Finding out whether you’re getting the best available price for a stock trade is easy these days, thanks to the wide availability of real-time quotes. If you want to get the latest quote for, say, General Electric (ticker: GE), you just type the ticker into a quote box. Bond-price quotes, particularly for the many thinly traded names, are considerably more difficult to locate than stocks’. The market’s complexity is partly to blame. There is one class of GE stock available in the U.S., but many, many more GE bond issues, all at varying interest rates and maturity dates.

During June, the NYSE will launch a bond-information site at http://www.nyse.com/bonds that will provide 20-minute delayed bond-price quotes as well as a look at the market for individual bonds. The site will contain listings of all available bonds and give users the ability to search the inventory, based on criteria such as maturity date, coupon, and industry sector.

What will this mean to individual investors? The NYSE’s goal, according to John Holman, vice president and head of fixed income for the exchange, is to open up the bond market, increasing the visibility of pricing and adding liquidity. Holman says that the NYSE is making it simpler for liquidity providers, such as brokerage houses, to link into the platform.

“Having centralized information always drives the cost of execution down, which is an advantage to the retail investor,” adds Holman.

The new platform started with 1,000 bonds and is adding about 500 new issues every few days with the eventual goal of 5,000 to 6,000. Government bonds will eventually be available.

Currently, brokers that allow their customers to trade using Townsend Analytic’s RealTick platform, including Terra Nova Trading and MasterTrader, can view data and place trades on the NYSE bond platform. Holman says several online brokers, including Fidelity, are currently working on giving their customers access. “We hope the online discount brokers hook up to us,” says Holman.

Why We Prefer Barron’s

Consumer Reports magazine’s newly released ranking of online brokerages is strikingly different than the one Barron’s compiled back in March. CR’s top-ranked firm, Firstrade, for instance, came in tenth in our comparable category and its runner-up, E*Trade, was sixth in Barron’s.

Some readers have inquired about the differences. Actually, the results aren’t so shocking in light of the criteria the two publications use. We’re definitely biased, but we happen to like ours better.

The differences mostly stem from the target audiences. Barron’s seeks to address a more sophisticated investor with a more comprehensive array of broker tests. Our online-brokerage client profile is a relatively wealthy individual with at least $100,000 in his or her account who is a moderately active trader and technologically savvy. Consumer Reports’ Money Lab’s target reader is a “typical small” investor who, the service says, “makes two or three stock trades a month at most” and “adds steadily to...core mutual-fund holdings.”

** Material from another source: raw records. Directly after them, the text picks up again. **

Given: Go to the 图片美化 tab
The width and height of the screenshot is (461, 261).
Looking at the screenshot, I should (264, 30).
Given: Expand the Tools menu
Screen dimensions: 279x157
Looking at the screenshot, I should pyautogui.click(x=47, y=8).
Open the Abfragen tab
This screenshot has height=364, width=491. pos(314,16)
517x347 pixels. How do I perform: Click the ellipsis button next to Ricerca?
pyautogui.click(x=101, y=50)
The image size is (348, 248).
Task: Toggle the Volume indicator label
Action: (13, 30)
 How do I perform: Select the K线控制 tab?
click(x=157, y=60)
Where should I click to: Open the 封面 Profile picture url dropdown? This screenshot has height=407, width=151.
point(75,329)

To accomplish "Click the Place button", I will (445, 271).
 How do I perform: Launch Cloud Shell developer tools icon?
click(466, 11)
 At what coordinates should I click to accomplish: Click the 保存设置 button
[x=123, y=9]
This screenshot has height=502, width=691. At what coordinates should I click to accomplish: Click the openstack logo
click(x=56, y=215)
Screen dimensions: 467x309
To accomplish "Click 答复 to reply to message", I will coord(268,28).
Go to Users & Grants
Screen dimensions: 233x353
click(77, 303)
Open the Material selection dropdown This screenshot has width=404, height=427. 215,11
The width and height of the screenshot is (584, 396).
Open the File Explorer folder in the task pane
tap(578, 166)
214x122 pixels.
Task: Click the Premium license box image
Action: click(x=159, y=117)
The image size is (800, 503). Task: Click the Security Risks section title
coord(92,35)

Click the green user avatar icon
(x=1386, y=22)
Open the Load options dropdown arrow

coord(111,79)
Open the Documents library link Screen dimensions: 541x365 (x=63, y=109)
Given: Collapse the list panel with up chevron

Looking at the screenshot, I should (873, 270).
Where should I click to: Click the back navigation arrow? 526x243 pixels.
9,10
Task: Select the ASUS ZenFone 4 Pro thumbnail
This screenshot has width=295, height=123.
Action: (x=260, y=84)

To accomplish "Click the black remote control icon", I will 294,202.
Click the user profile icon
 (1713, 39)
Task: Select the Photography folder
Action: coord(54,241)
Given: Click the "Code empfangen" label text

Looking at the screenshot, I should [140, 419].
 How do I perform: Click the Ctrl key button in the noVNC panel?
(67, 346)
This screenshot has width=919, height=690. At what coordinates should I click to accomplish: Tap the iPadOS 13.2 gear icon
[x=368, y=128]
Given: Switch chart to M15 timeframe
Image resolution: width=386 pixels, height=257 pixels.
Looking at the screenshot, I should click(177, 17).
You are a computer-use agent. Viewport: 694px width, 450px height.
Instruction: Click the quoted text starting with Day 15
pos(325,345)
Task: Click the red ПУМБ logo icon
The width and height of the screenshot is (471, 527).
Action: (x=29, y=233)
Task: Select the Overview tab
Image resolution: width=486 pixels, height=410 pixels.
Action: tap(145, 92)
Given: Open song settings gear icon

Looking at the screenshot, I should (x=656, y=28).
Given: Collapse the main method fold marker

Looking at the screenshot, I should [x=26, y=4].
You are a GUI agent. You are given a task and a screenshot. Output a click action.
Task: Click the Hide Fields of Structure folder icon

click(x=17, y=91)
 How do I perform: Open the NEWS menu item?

CR rates only Web-based systems (Barron’s also assesses software-based brokers) on trading cost and scope, minimum trade fees, mutual-fund programs, the number of mutual funds available without a transaction fee, banking and asset-management services, the amount of free research and education tools, and customer support.

Barron’s evaluates the trade experience, technology, usability, product selection (with partial credit for items available only via a live broker), research amenities, portfolio analysis and reporting (with an emphasis on tax reporting), the quality of help and means of access, and costs of the Website or software program.

For Barron’s, high-quality trade execution, smart-order routing technology (which finds the best bid or offer), and the absence of internalized orders and reliance on payment for order flow were necessary to earn a high rating. CR’s rankings don’t consider any of these criteria.

Another key difference: Our emphasis is on hands-on testing. We get a trading account with each broker, and run the sites and software offerings through a comprehensive script. I’ll leave it at that.